Russia’s second city Saint Petersburg registered a record number of virus deaths on Tuesday as authorities warned of an imminent lockdown and shuttered restaurants for the New Year’s holidays.
Saint Petersburg—one of Russia’s most popular tourist destinations—is struggling with a major health crisis, with hospitals overwhelmed with coronavirus patients but residents flouting social distancing and other measures.
Saint Petersburg, Russia’s worst-hit city after Moscow, on Tuesday recorded 3,734 new cases and 86 new coronavirus deaths, a record since the start of the pandemic.
By comparison, Moscow, the outbreak’s epicentre, registered 5,232 new cases and 71 new fatalities.
On Monday, Saint Petersburg Governor Alexander Beglov warned that the city was close to a formal lockdown as local hospitals were nearing full capacity.
“A time has come for Saint Petersburg when very little separates us from a full lockdown,” Beglov said.
He added that the approaching New Year’s holidays should not become a “marathon of spreading coronavirus”.
Last week, Saint Petersburg authorities announced new virus restrictions, including the closure of bars and restaurants from December 30 until January 3.
The decision prompted an outcry from local businesses with over 100 bars and restaurants announcing that they will not obey the orders in the absence of any tangible government support.
‘Map of Resistance’
They published a so-called “Map of Resistance” online, showing locations around the city that will remain open despite government orders.

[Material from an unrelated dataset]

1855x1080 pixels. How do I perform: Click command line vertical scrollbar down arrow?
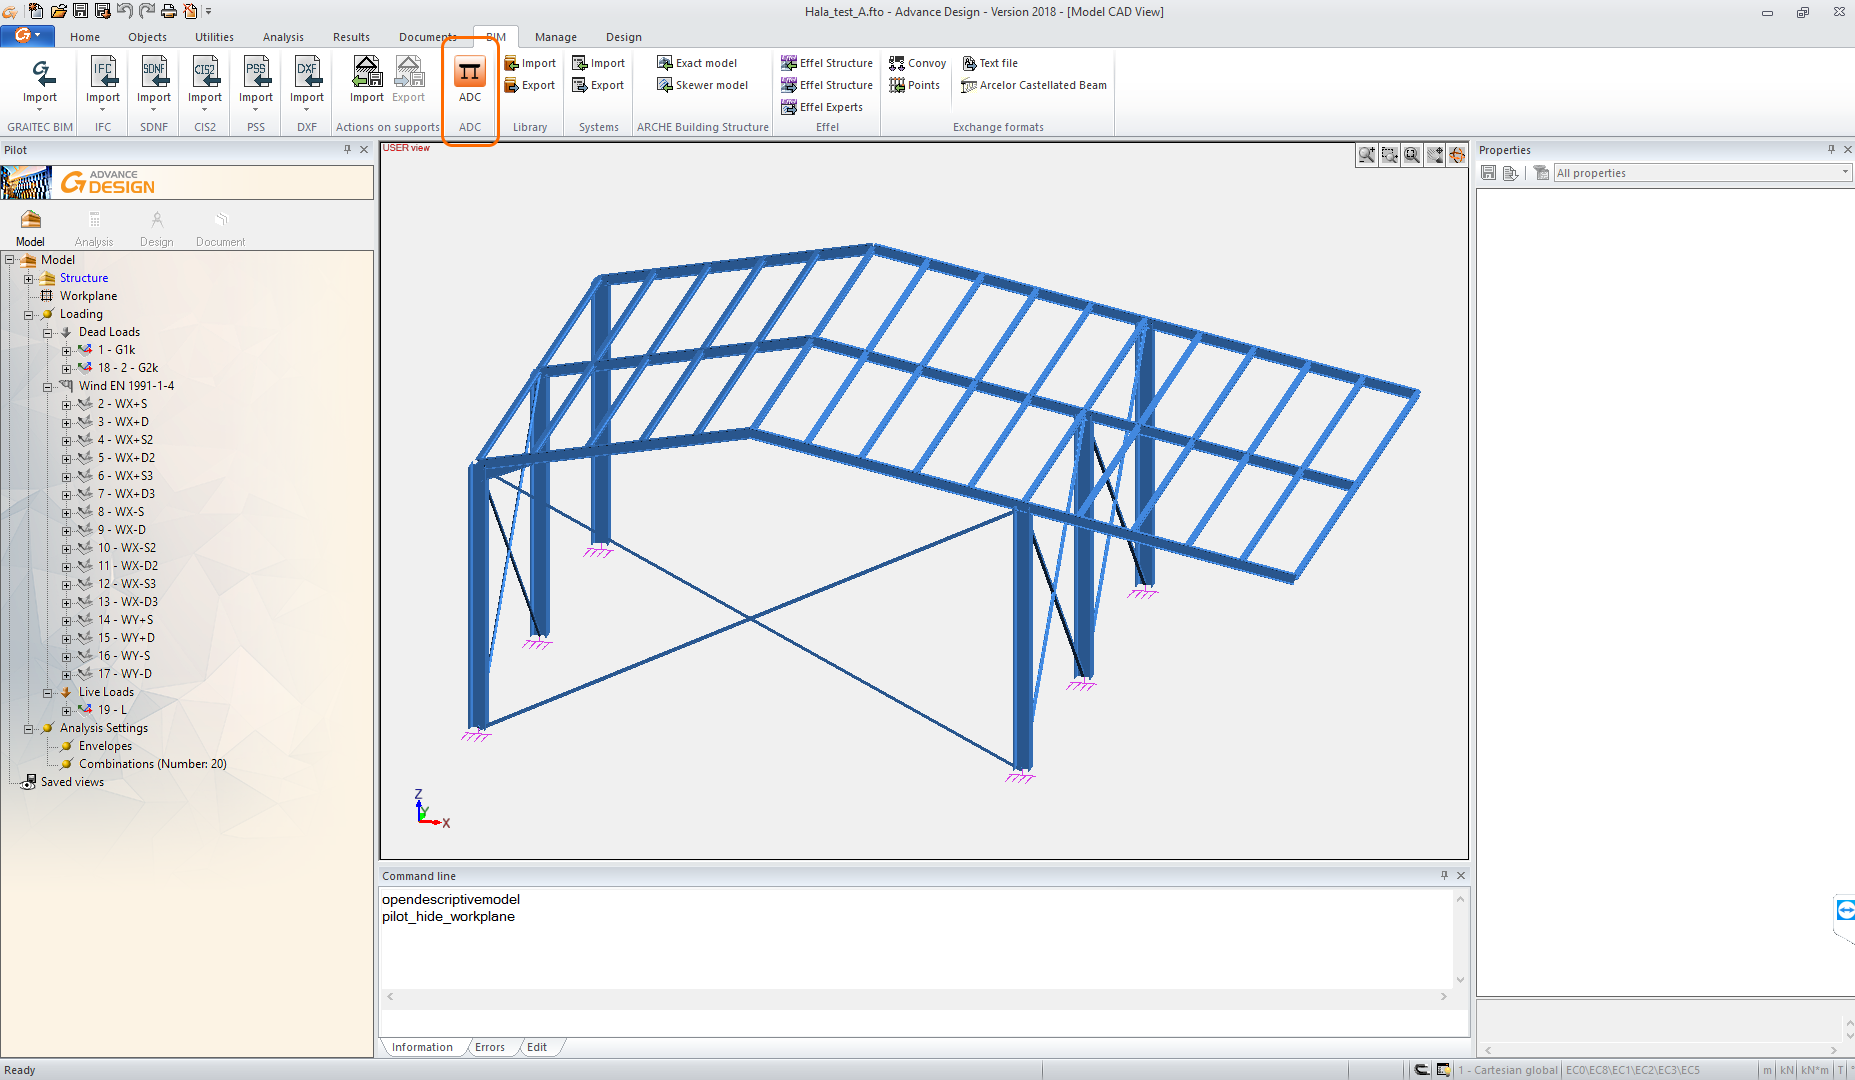click(1460, 980)
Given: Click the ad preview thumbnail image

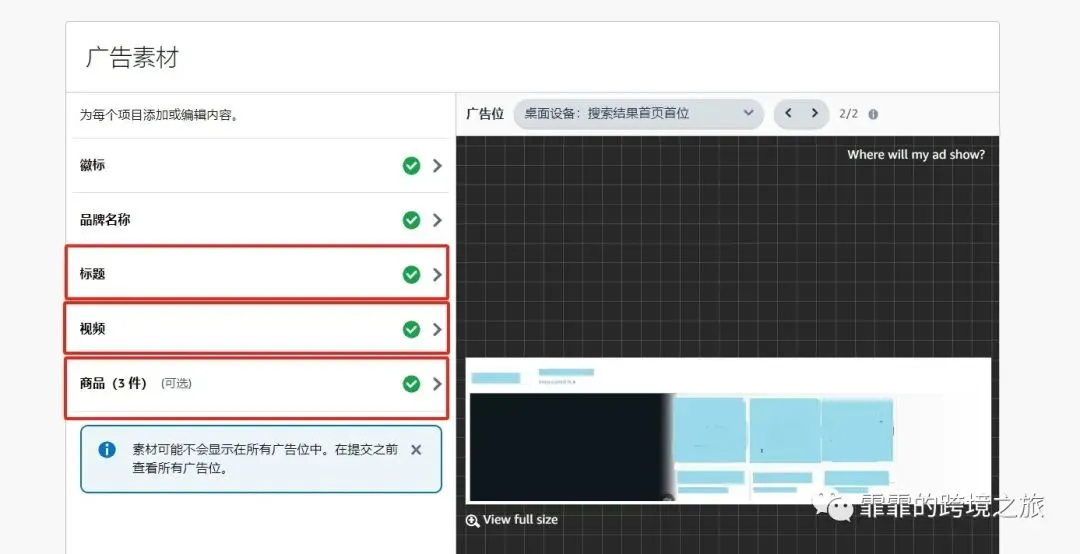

A statement on the website said that if businesses remain open they will have a “faint chance of survival”.
If the order is observed, around 5,000 bars and restaurants “will die” and more than 100,000 people will become unemployed, the statement said, noting that Christmas markets and festivals in the city will remain open.
The Saint Petersburg administration had also ordered the closure of theatres and museums and cancelled any concerts for the duration of public holidays in Russia from December 31 until January 10.
The focus is on New Year’s and Orthodox Christmas which is celebrated in Russia on January 7.
With the holidays approaching and international travel limited, the head of Russia’s health regulator Rospotrebnadzor, Anna Popova, on Tuesday asked Russians to stay at home for the New Year.
Since the start of the outbreak, 5,947 people have died from COVID-19 in Saint Petersburg.
Russia has registered a total of 2,515,009 infections, over 44,000 of them fatal.